I shrugged, I really, really didn't want to talk about why it had taken me a week to get off last night and why I'd kept waking up during the night and had been wide awake at the bloody crack of dawn. Mind I felt really awkward standing there in the kitchen in me knickers and 't' shirt because whatever it was I felt had been there last night was still bloody there wasn't it.
"Molly, I wondered if you'd like to go out tonight, with me I mean? We could go out and get something to eat"
"Are you having a go at my cooking again?"
"Of course" he laughed "What do you think?"
"I'd love to" Is he kidding, what did he think I was gonna say? NO? "Are you sure you're up to it?" Oh well done Molly, suggest it's not a good idea, why don't you? magic ….. not!
"Of course I am, I'll have a rest this afternoon, just to make sure I don't fall asleep in the soup so that you won't have to carry me home, okay?"
"Okay"
-OG-
I didn't sleep well last night, my mind kept turning over with 'what if' and 'if only' so that when I heard her moving about at sparrow's fart, I gave up trying to get any more sleep and got up to make a coffee. I knew she wouldn't make it for me, she won't touch the bloody thing since she wrecked my old one, not that I cared particularly, it was temperamental and it'd had some pretty hard use, a lot of it in a dusty, dirty war zone, so it was about due to be replaced anyway, but poor Molly was horrified, so if I want coffee I have to get up and make it myself.

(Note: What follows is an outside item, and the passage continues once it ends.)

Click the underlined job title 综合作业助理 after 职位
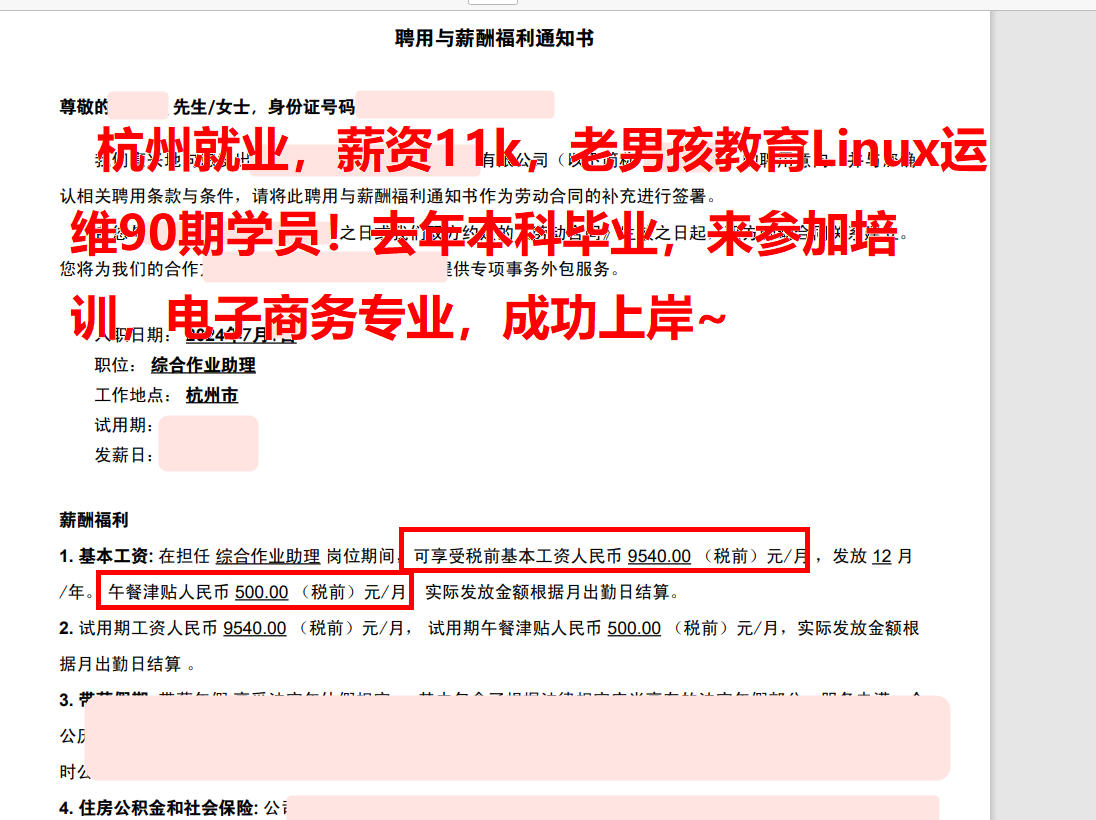 [x=203, y=365]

At some point in the sleepless small hours I'd decided that I would ask her to come out with me for a meal tonight, it would be good to get out of here, to go and eat like a normal couple on a normal date, to go somewhere neutral where we can talk and see whether it's at all possible for us to make any plans. I really can't imagine letting her go out of my life and I don't give a flying fuck what anyone else, and that includes my interfering mother, has got to say about it.
-OG-
I am trying to sleep because I promised her I would while she's out doing God knows what since she says she's worried about whether or not I'm up to going out tonight, I mean I know I'm a lot older than her and I know she's only saying it because she cares, but for fuck's sake, that makes me feel a bit like the 90 year old victim of some geriatric disease.
-OG-
A/N: Thank you for your feedback, please keep on letting me know if you are enjoying this.
Lily is a Beagle, I know, I know, everyone kept telling us not to get a Beagle because they're hard to train (try impossible?) but they are a really good breed if someone is allergic to dog hair, like my cockwomble, because they don't shed. She is also adorably pretty or just plain adorable, even if she does career madly round the garden for 20 minutes, and we have a biggish garden, and then decide to come in and pee on the carpet!